Toruń - Workuta - ujście rzeki Bajdarata. Tak ma wyglądać trasa pionierskiego rajdu, w który wybierają się toruńscy dziennikarze i naukowcy.
Jacek Kiełpiński i Radosław Rzeszotek, pomysłodawcy wyprawy, nie kryją, że będzie ona ryzykowna, ale i tak chcą spróbować. Dlaczego? Powodów jest kilka, najważniejszy ma tło historyczne. - Chcemy przypomnieć, że Workuta, której nie można znaleźć na większości map Europy, nadal istnieje i że jest to miasto, w którym zginęło mnóstwo ludzi - mówi Rzeszotek. - Informacja o tym, że budowa linii kolejowej do Workuty pochłonęła 2 mln istnień, wprawiła mnie w całkowite osłupienia. Do dziś zresztą w mieście mówi się o tym, że pod każdym podkładem kolejowym na tej trasie leży człowiek.
Do Workuty można dostać się jedynie koleją lub samolotem
Drogi kończą się półtora tysiąca kilometrów przed miastem.
Poruszanie się na kołach w tej szerokości geograficznej wydaje się niemożliwe. No, może z wyjątkiem zimy, kiedy bagna i rzeki skuwa lód. - Dojazdu do Workuty aż tak się nie obawiamy, trudniej będzie dotrzeć do ujścia Bajdaraty - mówi Radosław Rzeszotek. - Tam wszystko może się wydarzyć.

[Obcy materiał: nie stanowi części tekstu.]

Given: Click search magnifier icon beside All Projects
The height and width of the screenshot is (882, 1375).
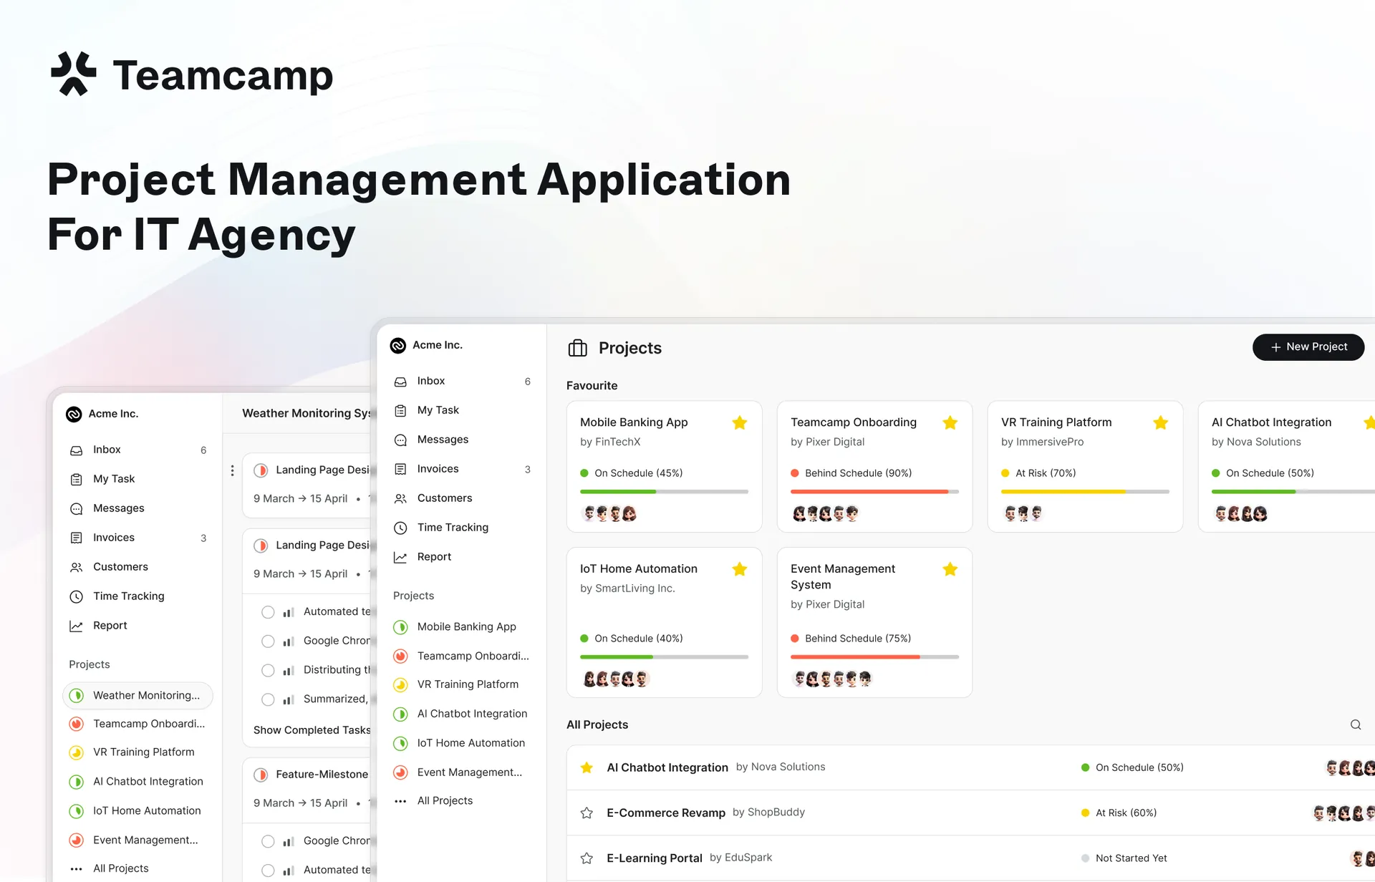Looking at the screenshot, I should [x=1355, y=725].
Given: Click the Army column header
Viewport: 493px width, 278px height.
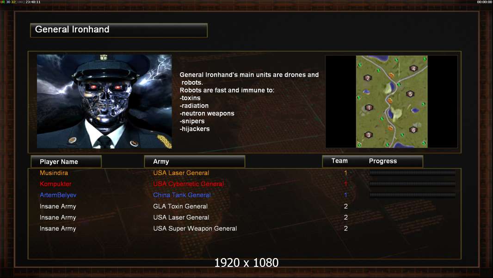Looking at the screenshot, I should (194, 162).
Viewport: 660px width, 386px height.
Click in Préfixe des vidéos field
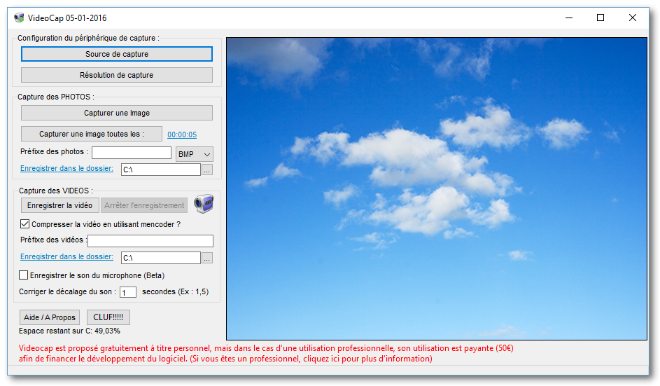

Wyprawa jest ekstremalna, zatem i przygotowanie ekspedycji musiało być dopracowane w każdym szczególe. Ekipa z Torunia wyjedzie w trasę trzema land roverami discovery. Pojazdy zaopatrzone będą m.in. w wyciągarki, agregaty prądotwórcze, wzmocnione zawieszenie, nawigację satelitarną. Uczestnicy wyprawy biorą ze sobą także piłę spalinową, liny stalowe, trapy, siekierę - tak na wszelki wypadek. - Mamy wytrawnych kierowców, wybitnego mechanika, który przy pomocy sznurka i zapałki naprawi każdego land rovera i świetnego nawigatora - wylicza Rzeszotek. - Myślę więc, że jesteśmy dobrze przygotowani i świadomi ryzyka, jakie wiąże się z takim przedsięwzięciem.
Powstaną filmy dokumentalne i książka
Toruńska załoga zamierza dowieźć do Workuty tablicę upamiętniającą śmierć tysięcy więźniów politycznych GUŁagu. - Chcielibyśmy zawiesić ją na dworcu kolejowym, ale nie wiemy jeszcze, co powiedzą na to władze miasta - zapowiada Kiełpiński.
Ponadto podczas wyprawy powstaną trzy filmy dokumentalne (w języku polskim, angielskim i litewskim). W planie jest również książka pod roboczym tytułem "Tak umiera Workuta". Na miejscu podróżnicy chcą także prześledzić miejsca, z którymi związane były losy Michała Tatarzyckiego - więźnia, który w workuckim łagrze przeżył 10 lat. Oprócz dziennikarzy (Jacek Kiełpiński, Radosław Rzeszotek i Jaunius Matonis z litewskiej telewizji), do najdalej wysuniętego na wschód skrawka Europy, jadą także prof. Marek Grześ - hydrolog i glacjolog, Filip Kowalkowski - fotograf, Rafał Panecki - nawigator, Grzegorz Szopa - przewodnik i Robert Lasek - mechanik.
Wyjazd z Torunia planowany jest na 10 marca. Wyprawa ma potrwać ok. trzech tygodni
Czytaj e-wydanie »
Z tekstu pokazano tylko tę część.